Deve-se usar a sensibilidade na hora de compor um enquadramento. Essa é a hora de deixar o artista fluir dentro de você, mas existem algumas regras que servem para ajudar nessa tarefa. A regra dos terços, por exemplo, diz para dividir o quadro em nove quadrantes iguais, usando duas linhas paralelas e igualmente espaçadas na horizontal e mais duas na vertical, e sugere posicionar o foco de interesse
- A)centralizado no quadro, com espaços iguais de todos os lados.
Errada, porque a regra dos terços evita justamente o centro perfeito e simétrico como padrão de composição.
- B)sobre alguns dos pontos de interseção ou sobre alguma das 4 linhas na hora de distribuir os objetos na cena.

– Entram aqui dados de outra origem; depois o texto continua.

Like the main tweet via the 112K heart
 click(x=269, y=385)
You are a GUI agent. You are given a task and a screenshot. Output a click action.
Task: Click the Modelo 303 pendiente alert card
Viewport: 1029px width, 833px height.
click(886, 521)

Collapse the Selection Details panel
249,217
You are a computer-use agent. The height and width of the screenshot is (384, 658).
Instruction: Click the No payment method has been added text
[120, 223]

Certa, porque a regra dos terços orienta o foco de interesse para os pontos de interseção ou ao longo das linhas imaginárias da grade.

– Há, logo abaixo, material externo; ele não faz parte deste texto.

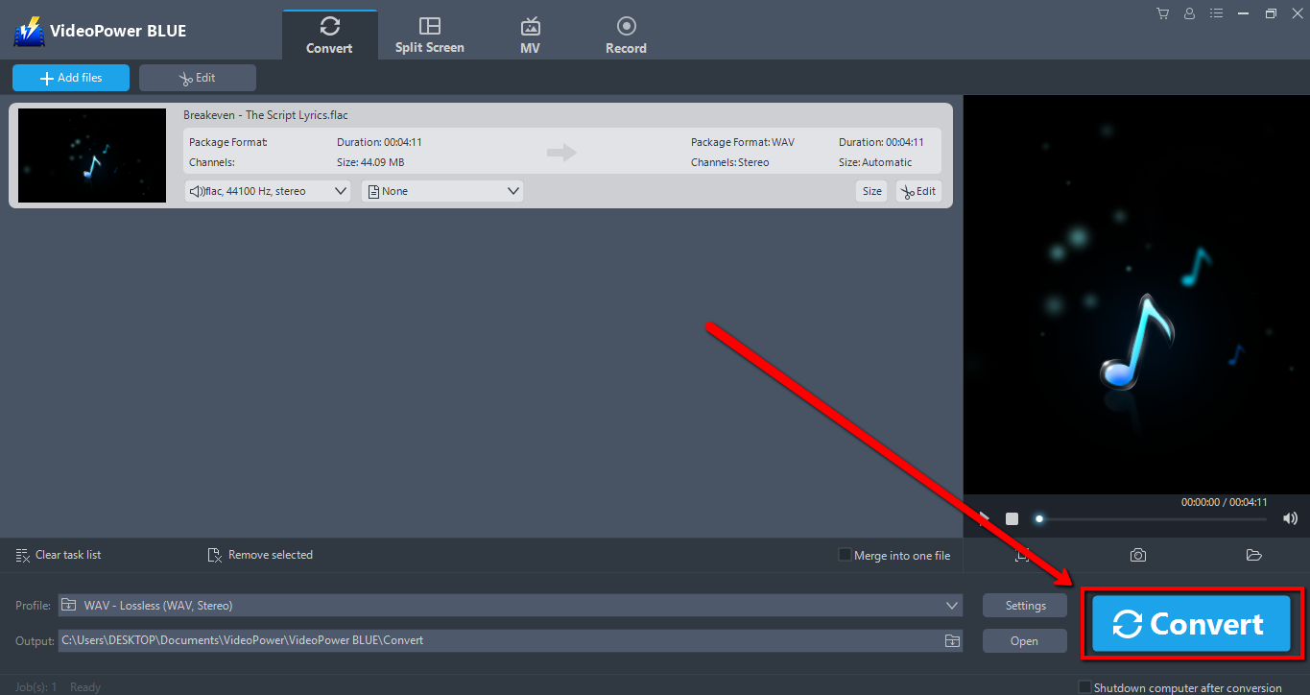Remove the selected task
1310x695 pixels.
(x=259, y=554)
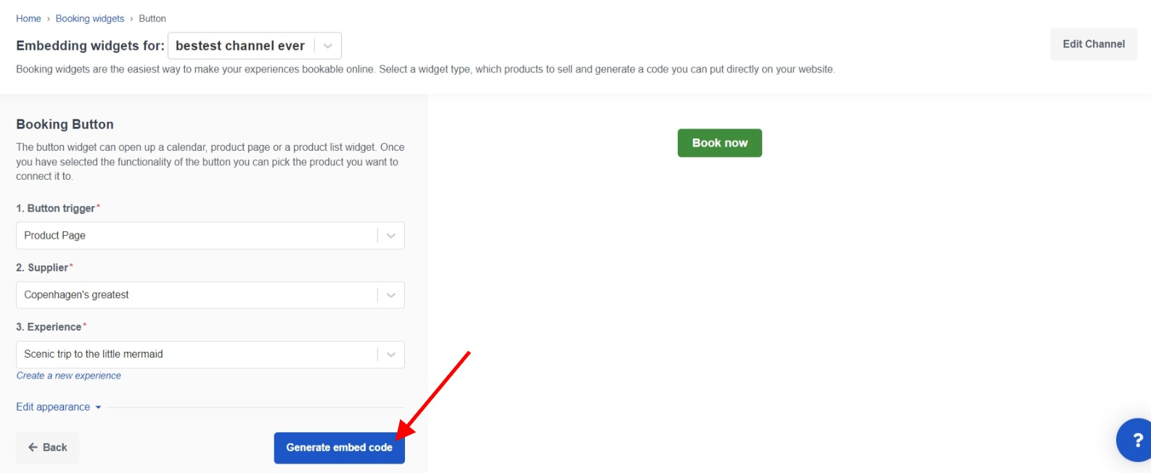Go to Booking widgets breadcrumb
This screenshot has width=1151, height=473.
pyautogui.click(x=89, y=18)
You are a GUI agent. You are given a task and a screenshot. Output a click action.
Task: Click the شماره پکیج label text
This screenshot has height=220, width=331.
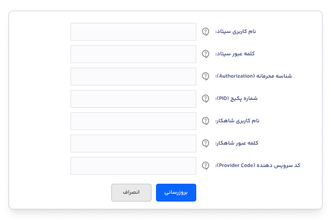click(244, 98)
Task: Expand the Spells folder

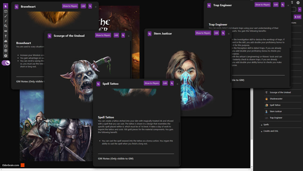Action: coord(266,125)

- C)sempre nos quadrantes superiores.
Errada, porque a regra não manda colocar o foco sempre na parte superior do quadro.
- D)no quadro central.
Errada, porque “quadro central” contraria a lógica dos terços, que desloca o interesse do centro.

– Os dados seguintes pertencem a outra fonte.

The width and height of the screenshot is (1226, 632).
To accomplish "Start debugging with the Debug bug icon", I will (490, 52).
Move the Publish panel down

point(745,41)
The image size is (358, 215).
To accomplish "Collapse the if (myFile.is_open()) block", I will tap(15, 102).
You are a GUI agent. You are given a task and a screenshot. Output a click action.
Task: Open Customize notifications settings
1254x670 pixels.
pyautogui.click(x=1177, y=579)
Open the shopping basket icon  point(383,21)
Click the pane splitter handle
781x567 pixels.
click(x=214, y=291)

- E)sempre nos quadrantes inferiores.
Errada, porque a regra não fixa o elemento principal nos quadrantes inferiores.
Gabarito: B
A regra dos terços é um truque clássico de composição visual para deixar a imagem mais equilibrada e interessante. Em vez de colocar tudo no meio do quadro, você divide a cena em 9 partes iguais, com duas linhas horizontais e duas verticais, formando pontos de força na imagem. A ideia é guiar o olhar do espectador para onde importa mais, criando dinamismo sem parecer artificial. Na prática, o foco principal costuma ficar em um dos pontos de interseção dessas linhas ou ao longo delas. Isso vale muito em fotografia, cinema e audiovisual em geral, porque ajuda a evitar enquadramentos “duros” demais, em que o assunto fica travado no centro sem intenção estética clara. É uma regra de composição, não uma obrigação rígida: o bom operador de câmera sabe quando seguir e quando quebrar a regra com propósito. Por isso, o gabarito é a letra B. Ela descreve exatamente a orientação da regra dos terços: posicionar o interesse visual sobre alguns dos pontos de interseção ou sobre uma das linhas do quadro. As outras alternativas sugerem centralização ou posições fixas que não correspondem a essa técnica.